I need to find a further condition on the game, such that we have a subgame perfect equilibrium in which both players "cooperate" in each period.
What I have done so far
The profile of strictly dominated strategies $(u,r)$ constitutes the cooperative strategy where $x>0$ and $x \ne 1$.
The prescription (cooperative strategy) will therefore be $(u,r)=(x+1,x+1)$
The grim trigger is $(d,l) = (x,x)$
Payoff from obeying the prescription:
$(x+1) + \delta(x+1) + \delta^2(x+1) +\delta^3(x+1)+... = \frac{x+1}{1-\delta}$
Payoff from deviating (here comes the mistake):
$2x + \delta x + \delta^2 x +\delta^3 x +... =\color{red}{\frac{2x-\delta(x+1)}{1-\delta}}$
The part in red should apparently be:
$$\frac{(2-\delta)x}{1-\delta}$$
I don't understand why I am wrong, could you please explain? My understanding was that if a player deviates in period 1 in order to obtain $2x$ then both players would have to play the grim trigger profile $(d,l)$ from period 2 to perpetuity. As a result, the players would be missing out on $\delta(x+1)$. The payoff numerator would therefore be $\color{red}{2x - \delta(x+1)}$ instead of $\color{blue}{(2-\delta)x}$.

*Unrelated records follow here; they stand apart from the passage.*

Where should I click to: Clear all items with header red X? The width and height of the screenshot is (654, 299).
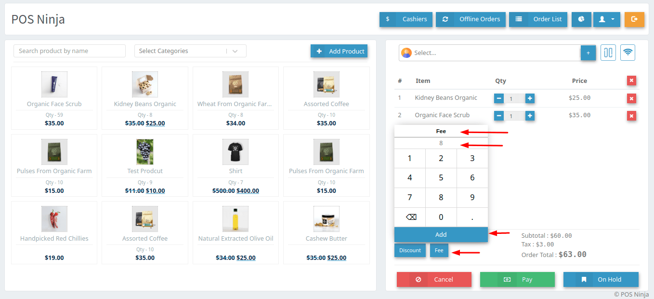coord(632,81)
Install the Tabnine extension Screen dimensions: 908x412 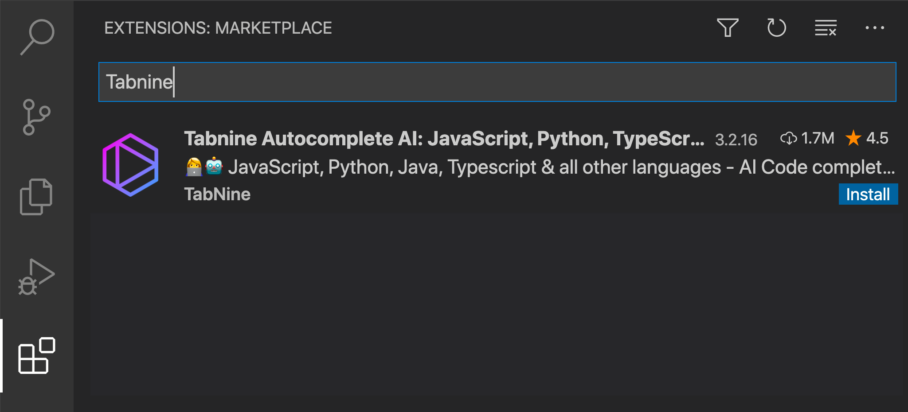coord(868,194)
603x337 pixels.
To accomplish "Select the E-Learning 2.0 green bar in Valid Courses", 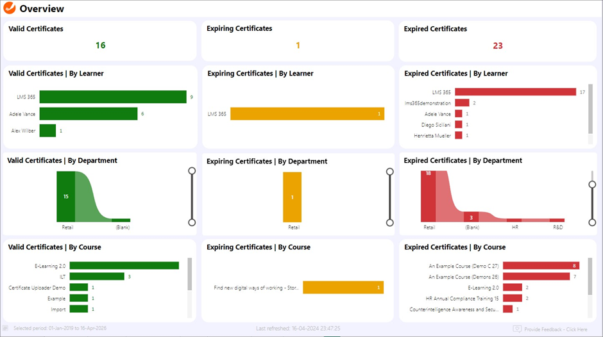I will (124, 265).
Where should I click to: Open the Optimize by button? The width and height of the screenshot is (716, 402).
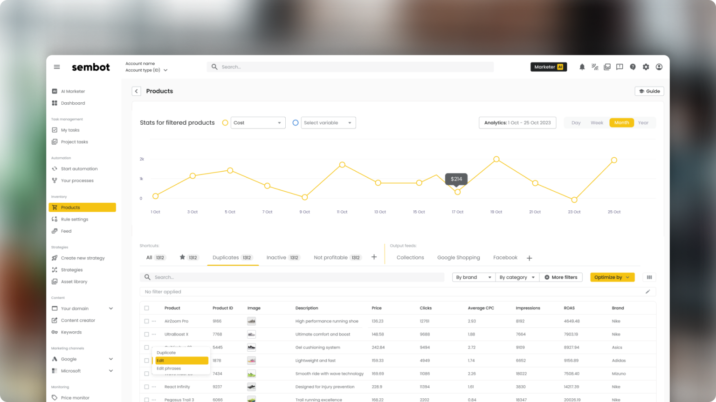click(612, 277)
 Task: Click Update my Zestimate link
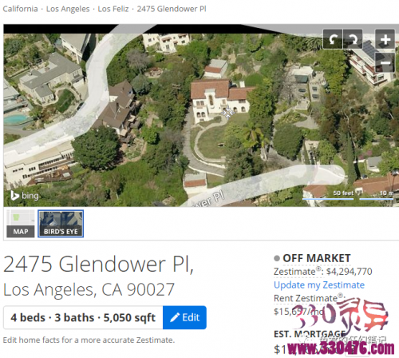pyautogui.click(x=319, y=285)
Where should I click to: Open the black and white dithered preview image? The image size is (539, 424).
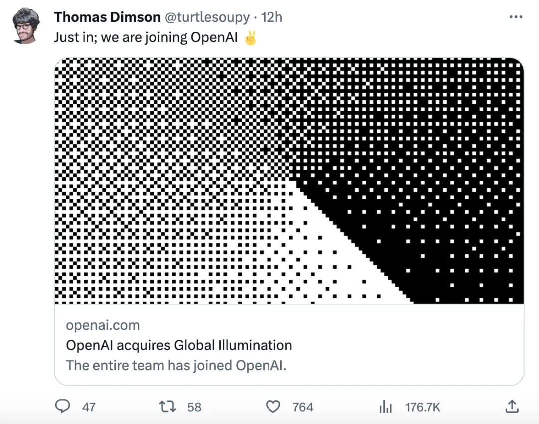tap(289, 181)
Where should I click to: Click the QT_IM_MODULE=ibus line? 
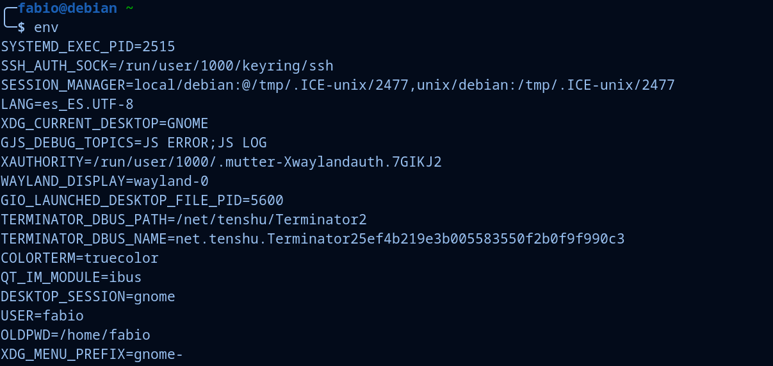pyautogui.click(x=71, y=278)
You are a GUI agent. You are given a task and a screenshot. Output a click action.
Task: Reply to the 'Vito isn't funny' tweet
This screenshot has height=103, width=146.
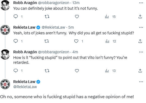coord(16,71)
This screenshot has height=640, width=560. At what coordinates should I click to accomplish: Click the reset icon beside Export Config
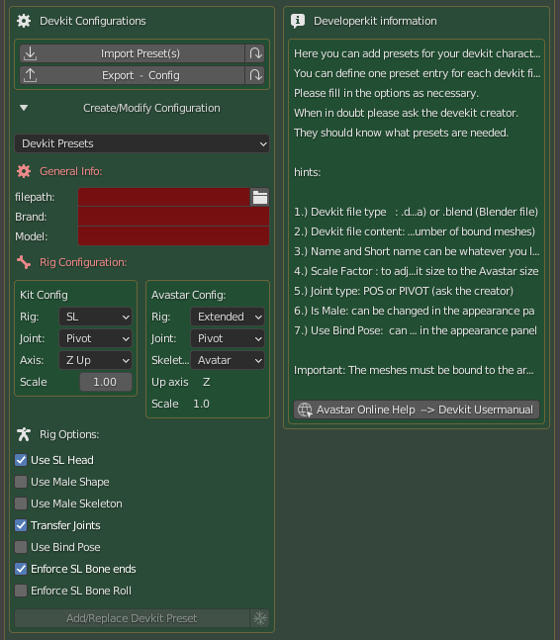tap(255, 75)
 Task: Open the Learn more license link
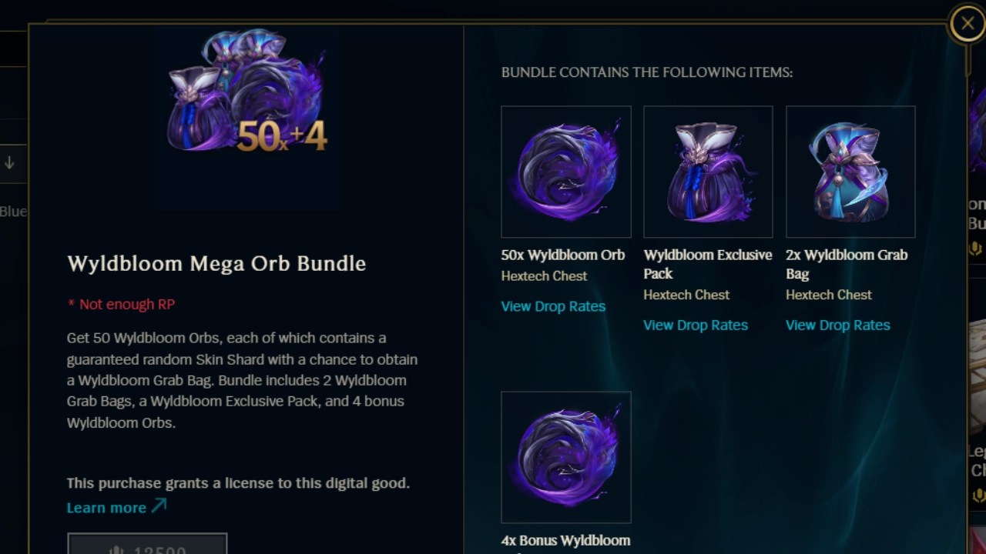[106, 508]
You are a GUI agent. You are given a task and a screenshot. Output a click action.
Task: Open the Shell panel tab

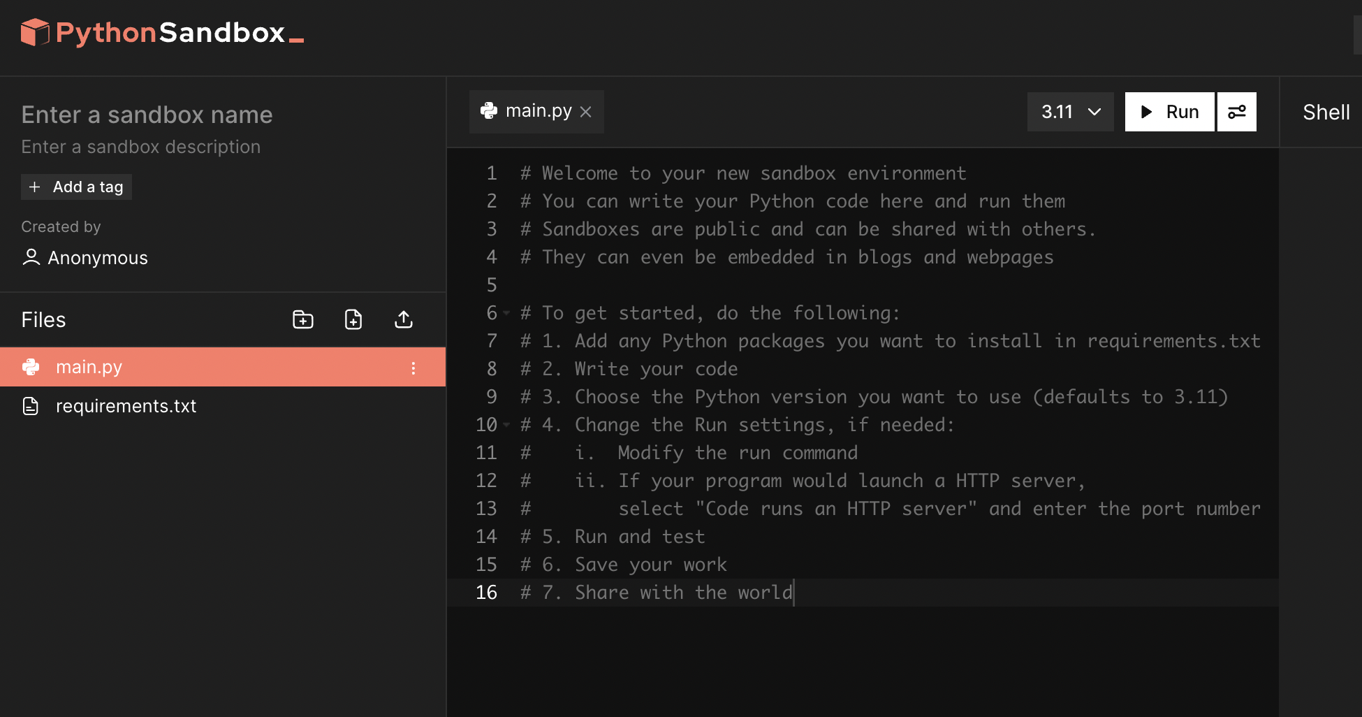pos(1325,112)
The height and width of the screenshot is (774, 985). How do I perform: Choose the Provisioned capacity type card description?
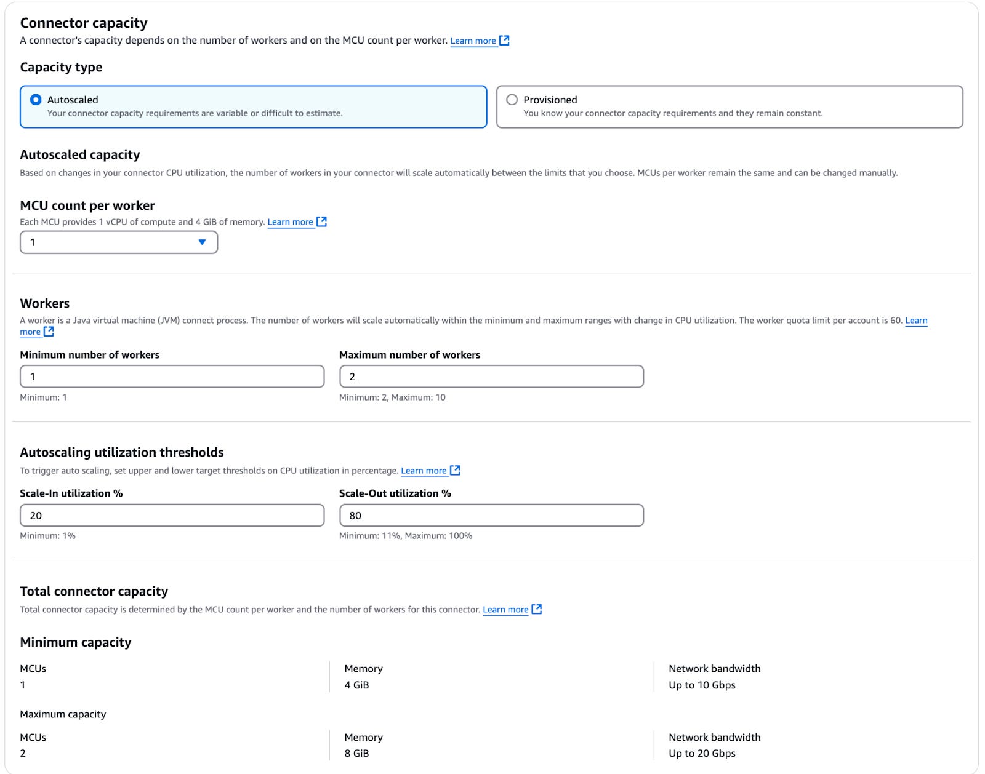(672, 113)
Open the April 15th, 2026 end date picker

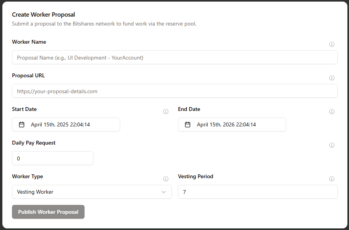tap(232, 124)
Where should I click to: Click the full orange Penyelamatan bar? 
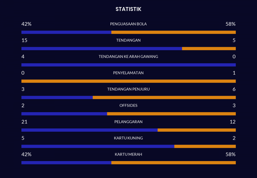tap(129, 81)
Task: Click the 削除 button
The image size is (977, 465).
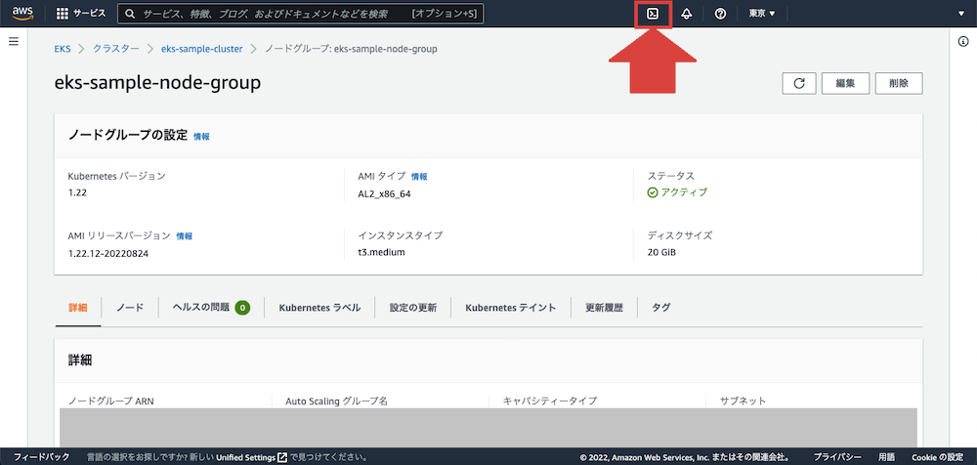Action: (x=899, y=83)
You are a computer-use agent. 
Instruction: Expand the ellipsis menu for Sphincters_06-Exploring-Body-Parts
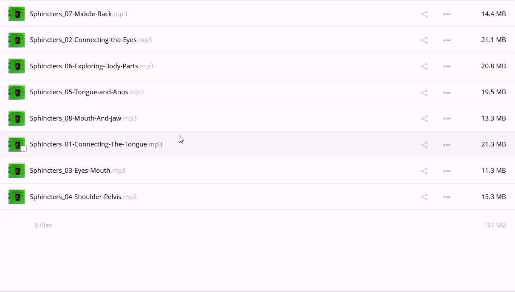coord(447,67)
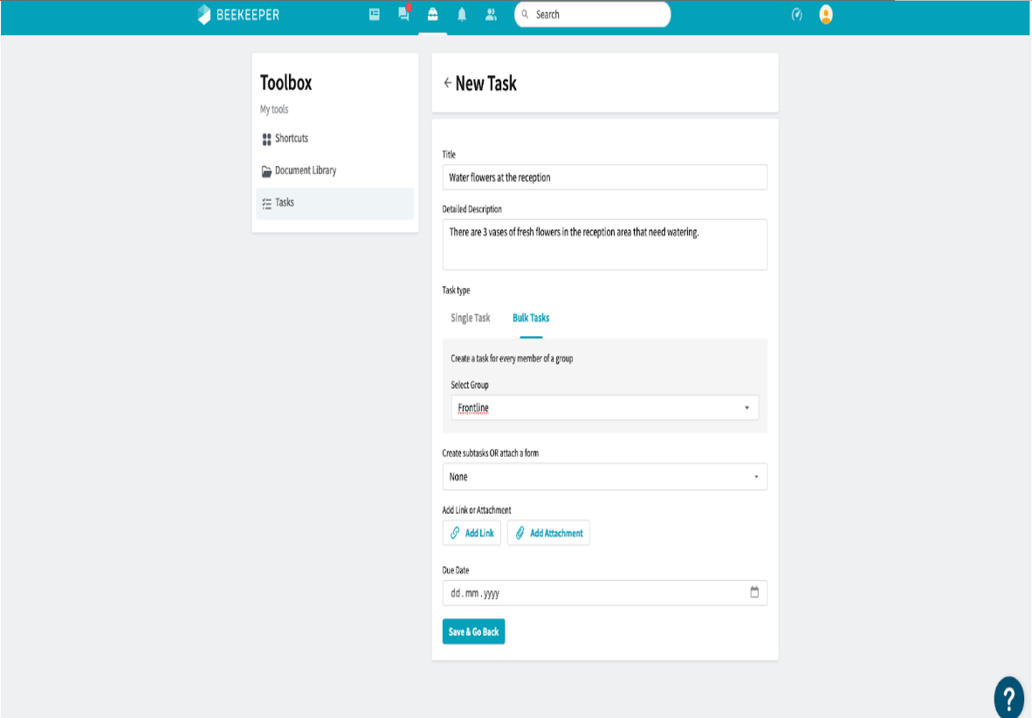Image resolution: width=1032 pixels, height=718 pixels.
Task: Open Chats with the unread badge
Action: pos(402,15)
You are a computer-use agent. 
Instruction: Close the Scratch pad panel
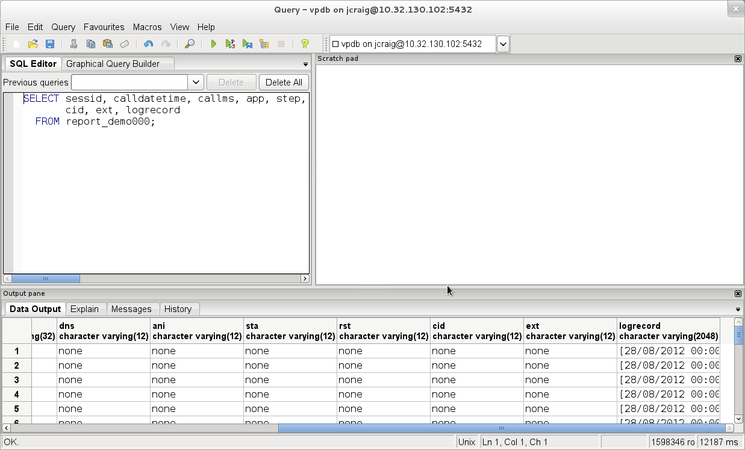tap(738, 58)
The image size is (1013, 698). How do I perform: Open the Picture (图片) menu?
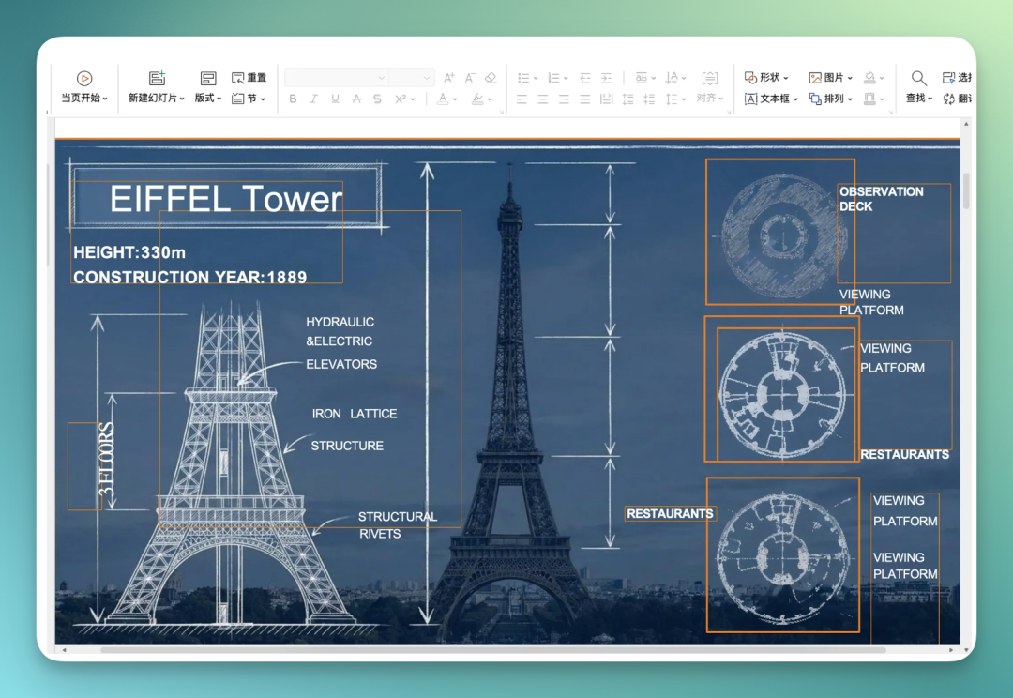point(831,78)
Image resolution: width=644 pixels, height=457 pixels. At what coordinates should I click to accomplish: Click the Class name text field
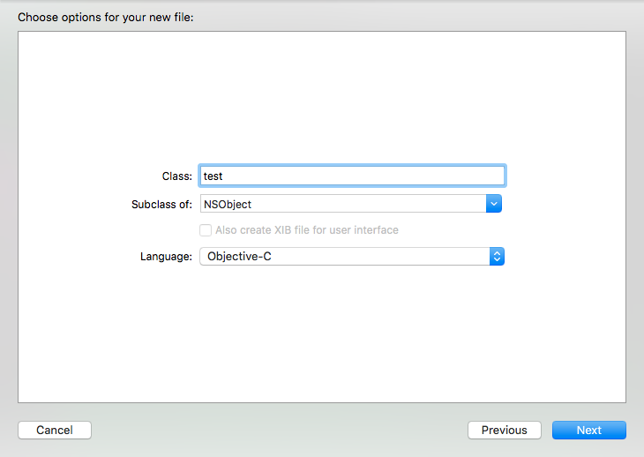pos(353,176)

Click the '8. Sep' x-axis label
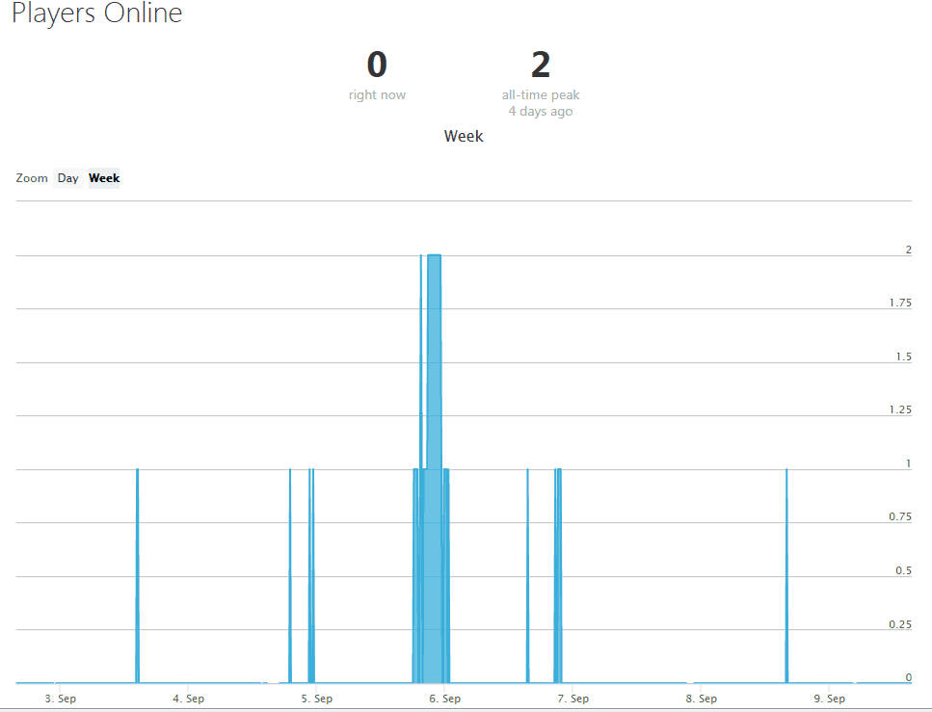tap(701, 699)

Given that the correct numerator is $\color{blue}{(2-\delta)x}$, I can easily finish the question:
$$\frac{x+1}{1-\delta} \ge \frac{(2-\delta)x}{1-\delta}$$
Therefore, we would have a subgame perfect equilibrium iff $x \le 2$.
The problem is that my mistake lies in:
$2x + \delta x + \delta^2 x +\delta^3 x +...$ $=\color{red}{\frac{2x-\delta(x+1)}{1-\delta}}$
But, I'm not sure why. I would like to know why I am wrong and why $\color{blue}{(2-\delta)x}$ is the correct numerator.
Thanks.